On espère, en cette même année 1974, mettre un terme à un autre type d’agitation sociale, une guerre linguistique frappant le Québec depuis la fin des années soixante, avec l’adoption de la loi 22  qui fait du français la langue de l’administration et des services, de même que la langue du travail. Le gouvernement libéral de Robert Bourassa mécontente finalement tout le monde : le projet est jugé trop timide par les francophones et trop injuste par les groupes ethniques et les anglophones, par ses tests imposés pour autoriser l’accès à l’enseignement en anglais. Les querelles linguistiques s’enveniment. Bourassa espère les trancher définitivement en déclenchant des élections anticipées pour le 15 novembre 1976. Mauvais calcul.

Surtout qu’en cette même année 1974, lors du congrès du Parti québécois, les deux tiers des participants entérinent la stratégie « étapiste » (« Pas d’indépendance sans référendum. Faisons-nous élire, d’abord, et prouvons que le parti va s’acquitter de ses responsabilités. ») proposée par son membre de l’exécutif Claude Morin. Cette stratégie va mener à l’élection du « bon gouvernement » péquiste en 1976. C’est cette même stratégie qui, suite au référendum perdu de 1980, fera accoler le titre de « traître » à son initiateur, comme en fait foi ce Claude Morin, un espion au sein du Parti québécois de Pierre Dubuc, paru aux éditions du Renouveau québécois l’an dernier.

Il y a aussi une île, une très grosse île à vendre, en ce début d’année 1974. Cette île est baptisée Anticosti. Le gouvernement fédéral souhaite l’acheter à son propriétaire, la Consolidated Bathurst.  Le « boss » de l’entreprise, Paul Desmarais, n’est pas trop à l’aise de s’en départir aux gens d’Ottawa. Il va en informer discrètement son ami Robert Bourassa qui, imaginant un stratagème, va exproprier l’île au mois de décembre. Le coût de tout cela ? 23 millions de dollars. « Mangeux de hot-dogs ! », réplique Pierre Elliott Trudeau, fort déplu du tour de passe-passe du premier ministre québécois. L’île, devenue depuis une réserve faunique, est très bien mise en valeur dans cet Anticosti : 450 millions d’années de vie de Mathieu-Robert Sauvé, publié aux éditions du Journal l’automne dernier.

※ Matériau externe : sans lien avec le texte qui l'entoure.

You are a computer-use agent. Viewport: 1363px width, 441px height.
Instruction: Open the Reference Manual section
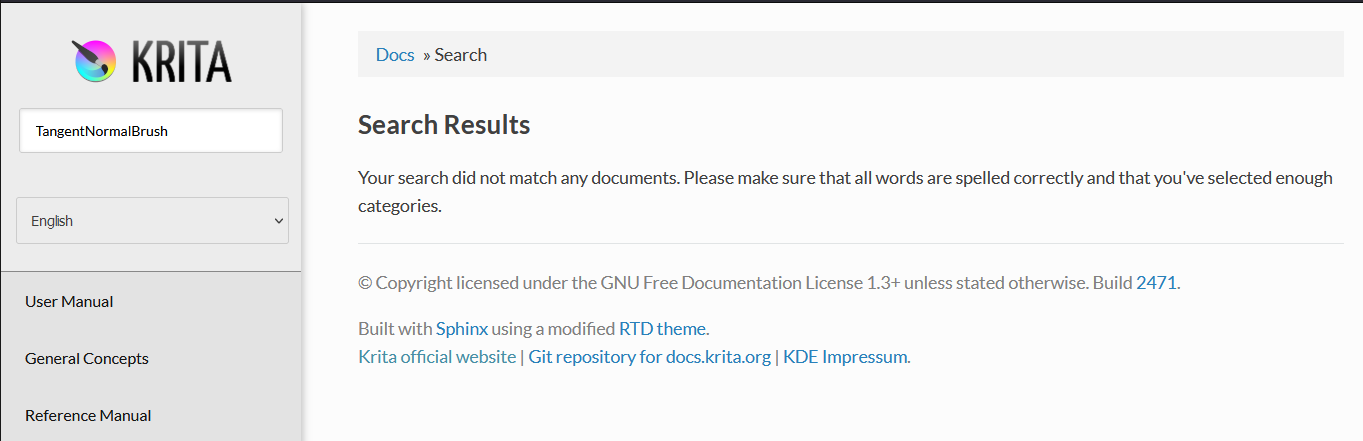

Vingt-cinq ans plus tard, le 1er avril 1999, la confédération canadienne accueille un nouveau membre : le Nunavut. Ce territoire est né de la scission en deux du Territoire-du-Nord-Ouest. Après plus de trente ans de démarches, le leader inuit John Amagoalik atteint enfin son but : permettre à sa communauté d’acquérir l’autonomie gouvernementale.

Alors qu’une vaste territoire surgit en 1999, une grande entreprise étendue d’un océan à l’autre du Canada s’éteint, il a vingt-cinq ans. La chaîne Eaton, sous la protection de la loi de la faillite depuis 1977, annonce la fermeture définitive de ses 64 succursales, mettant au chômage plus de 13 000 employés. C’est la fin, après 130 ans, de la fière aventure commerciale lancée par Timothy Eaton et de son « satisfaction garantie ou argent remis ». Il lègue, entre autres, un certain art de vivre : le restaurant du 9e étage de l’édifice Eaton, bâti à Montréal en 1925, où les dîneurs conversaient dans un éclatant environnement Art Déco, a été classé monument historique en 2000.